## Instructions to follow
Rewrite the data below with "Ceremony Fee" swapped for "Service Fee", keeping every other character unchanged.

## Supplied records
--------

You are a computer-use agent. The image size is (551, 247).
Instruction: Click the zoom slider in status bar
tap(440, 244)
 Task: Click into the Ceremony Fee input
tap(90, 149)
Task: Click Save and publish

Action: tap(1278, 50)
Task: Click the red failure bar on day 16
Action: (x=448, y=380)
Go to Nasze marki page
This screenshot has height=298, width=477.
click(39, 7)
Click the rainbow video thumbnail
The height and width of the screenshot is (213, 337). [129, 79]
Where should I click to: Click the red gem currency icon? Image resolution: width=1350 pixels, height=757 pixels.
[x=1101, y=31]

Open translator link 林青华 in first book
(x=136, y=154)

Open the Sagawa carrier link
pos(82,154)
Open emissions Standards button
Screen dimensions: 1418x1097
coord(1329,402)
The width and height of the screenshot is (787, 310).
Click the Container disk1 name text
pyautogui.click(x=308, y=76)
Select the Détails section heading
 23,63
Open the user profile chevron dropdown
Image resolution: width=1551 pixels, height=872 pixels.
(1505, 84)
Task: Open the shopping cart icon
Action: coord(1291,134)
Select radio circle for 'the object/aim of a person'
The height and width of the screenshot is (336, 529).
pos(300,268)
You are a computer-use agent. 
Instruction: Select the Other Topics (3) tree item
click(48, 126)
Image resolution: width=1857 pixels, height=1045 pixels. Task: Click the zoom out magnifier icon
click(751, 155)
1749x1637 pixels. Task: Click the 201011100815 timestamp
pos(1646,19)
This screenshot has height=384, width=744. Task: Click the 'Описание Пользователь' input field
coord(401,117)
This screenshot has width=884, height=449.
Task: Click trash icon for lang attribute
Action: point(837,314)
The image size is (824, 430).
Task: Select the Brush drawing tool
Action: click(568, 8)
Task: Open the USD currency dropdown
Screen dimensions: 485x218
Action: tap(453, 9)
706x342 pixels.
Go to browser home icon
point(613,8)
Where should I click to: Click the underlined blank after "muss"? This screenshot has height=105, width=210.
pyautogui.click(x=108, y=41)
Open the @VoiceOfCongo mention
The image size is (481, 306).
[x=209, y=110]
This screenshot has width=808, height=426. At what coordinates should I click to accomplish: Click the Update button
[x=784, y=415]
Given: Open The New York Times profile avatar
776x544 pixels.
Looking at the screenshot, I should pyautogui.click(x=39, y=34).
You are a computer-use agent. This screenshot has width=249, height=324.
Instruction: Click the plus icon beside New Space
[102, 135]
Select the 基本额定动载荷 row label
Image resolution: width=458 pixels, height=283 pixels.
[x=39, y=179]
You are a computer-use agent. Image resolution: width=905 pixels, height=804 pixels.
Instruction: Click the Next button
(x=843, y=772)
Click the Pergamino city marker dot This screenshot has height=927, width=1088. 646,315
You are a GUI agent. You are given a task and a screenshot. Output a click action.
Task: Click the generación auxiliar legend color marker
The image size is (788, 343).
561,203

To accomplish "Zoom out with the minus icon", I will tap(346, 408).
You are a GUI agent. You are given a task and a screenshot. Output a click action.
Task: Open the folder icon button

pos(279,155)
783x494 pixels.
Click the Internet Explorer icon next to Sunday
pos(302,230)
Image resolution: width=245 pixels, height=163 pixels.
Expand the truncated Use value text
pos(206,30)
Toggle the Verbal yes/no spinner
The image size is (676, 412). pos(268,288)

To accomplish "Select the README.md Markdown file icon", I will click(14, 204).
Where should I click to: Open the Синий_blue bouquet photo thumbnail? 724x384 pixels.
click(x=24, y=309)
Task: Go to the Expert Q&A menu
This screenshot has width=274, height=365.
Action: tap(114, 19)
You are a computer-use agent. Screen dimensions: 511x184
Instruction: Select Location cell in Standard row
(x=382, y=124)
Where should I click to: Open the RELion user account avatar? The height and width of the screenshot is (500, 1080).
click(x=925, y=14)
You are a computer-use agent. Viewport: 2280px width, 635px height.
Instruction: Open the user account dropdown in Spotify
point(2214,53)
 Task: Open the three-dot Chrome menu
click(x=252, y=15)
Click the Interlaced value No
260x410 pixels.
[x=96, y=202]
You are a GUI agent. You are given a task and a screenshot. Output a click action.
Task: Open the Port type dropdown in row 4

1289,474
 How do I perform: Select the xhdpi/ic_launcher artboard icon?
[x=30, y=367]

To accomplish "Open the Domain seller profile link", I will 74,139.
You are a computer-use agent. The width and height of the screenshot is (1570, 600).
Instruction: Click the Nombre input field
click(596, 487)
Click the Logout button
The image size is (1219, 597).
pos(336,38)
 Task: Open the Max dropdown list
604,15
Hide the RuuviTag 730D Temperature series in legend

--------

## In response
You are a computer-use agent. The image size is (551, 247).
Instruction: Click the zoom slider in status bar
tap(440, 244)
 Task: Click into the Service Fee input
tap(90, 149)
Task: Click Save and publish

Action: tap(1278, 50)
Task: Click the red failure bar on day 16
Action: (x=448, y=380)
Go to Nasze marki page
This screenshot has height=298, width=477.
click(39, 7)
Click the rainbow video thumbnail
The height and width of the screenshot is (213, 337). [129, 79]
Where should I click to: Click the red gem currency icon? Image resolution: width=1350 pixels, height=757 pixels.
[x=1101, y=31]

Open translator link 林青华 in first book
(x=136, y=154)

Open the Sagawa carrier link
pos(82,154)
Open emissions Standards button
Screen dimensions: 1418x1097
coord(1329,402)
The width and height of the screenshot is (787, 310).
Click the Container disk1 name text
pyautogui.click(x=308, y=76)
Select the Détails section heading
 23,63
Open the user profile chevron dropdown
Image resolution: width=1551 pixels, height=872 pixels.
(1505, 84)
Task: Open the shopping cart icon
Action: coord(1291,134)
Select radio circle for 'the object/aim of a person'
The height and width of the screenshot is (336, 529).
pos(300,268)
You are a computer-use agent. 
Instruction: Select the Other Topics (3) tree item
click(48, 126)
Image resolution: width=1857 pixels, height=1045 pixels. Task: Click the zoom out magnifier icon
click(751, 155)
1749x1637 pixels. Task: Click the 201011100815 timestamp
pos(1646,19)
This screenshot has height=384, width=744. Task: Click the 'Описание Пользователь' input field
coord(401,117)
This screenshot has width=884, height=449.
Task: Click trash icon for lang attribute
Action: point(837,314)
The image size is (824, 430).
Task: Select the Brush drawing tool
Action: click(568, 8)
Task: Open the USD currency dropdown
Screen dimensions: 485x218
Action: tap(453, 9)
706x342 pixels.
Go to browser home icon
point(613,8)
Where should I click to: Click the underlined blank after "muss"? This screenshot has height=105, width=210.
pyautogui.click(x=108, y=41)
Open the @VoiceOfCongo mention
The image size is (481, 306).
[x=209, y=110]
This screenshot has width=808, height=426. At what coordinates should I click to accomplish: Click the Update button
[x=784, y=415]
Given: Open The New York Times profile avatar
776x544 pixels.
Looking at the screenshot, I should pyautogui.click(x=39, y=34).
You are a computer-use agent. This screenshot has width=249, height=324.
Instruction: Click the plus icon beside New Space
[102, 135]
Select the 基本额定动载荷 row label
Image resolution: width=458 pixels, height=283 pixels.
[x=39, y=179]
You are a computer-use agent. Image resolution: width=905 pixels, height=804 pixels.
Instruction: Click the Next button
(x=843, y=772)
Click the Pergamino city marker dot This screenshot has height=927, width=1088. 646,315
You are a GUI agent. You are given a task and a screenshot. Output a click action.
Task: Click the generación auxiliar legend color marker
The image size is (788, 343).
561,203

To accomplish "Zoom out with the minus icon", I will tap(346, 408).
You are a GUI agent. You are given a task and a screenshot. Output a click action.
Task: Open the folder icon button

pos(279,155)
783x494 pixels.
Click the Internet Explorer icon next to Sunday
pos(302,230)
Image resolution: width=245 pixels, height=163 pixels.
Expand the truncated Use value text
pos(206,30)
Toggle the Verbal yes/no spinner
The image size is (676, 412). pos(268,288)

To accomplish "Select the README.md Markdown file icon", I will click(14, 204).
Where should I click to: Open the Синий_blue bouquet photo thumbnail? 724x384 pixels.
click(x=24, y=309)
Task: Go to the Expert Q&A menu
This screenshot has width=274, height=365.
Action: tap(114, 19)
You are a computer-use agent. Screen dimensions: 511x184
Instruction: Select Location cell in Standard row
(x=382, y=124)
Where should I click to: Open the RELion user account avatar? The height and width of the screenshot is (500, 1080).
click(x=925, y=14)
You are a computer-use agent. Viewport: 2280px width, 635px height.
Instruction: Open the user account dropdown in Spotify
point(2214,53)
 Task: Open the three-dot Chrome menu
click(x=252, y=15)
Click the Interlaced value No
260x410 pixels.
[x=96, y=202]
You are a GUI agent. You are given a task and a screenshot. Output a click action.
Task: Open the Port type dropdown in row 4

1289,474
 How do I perform: Select the xhdpi/ic_launcher artboard icon?
[x=30, y=367]

To accomplish "Open the Domain seller profile link", I will 74,139.
You are a computer-use agent. The width and height of the screenshot is (1570, 600).
Instruction: Click the Nombre input field
click(596, 487)
Click the Logout button
The image size is (1219, 597).
pos(336,38)
 Task: Open the Max dropdown list
604,15
Hide the RuuviTag 730D Temperature series in legend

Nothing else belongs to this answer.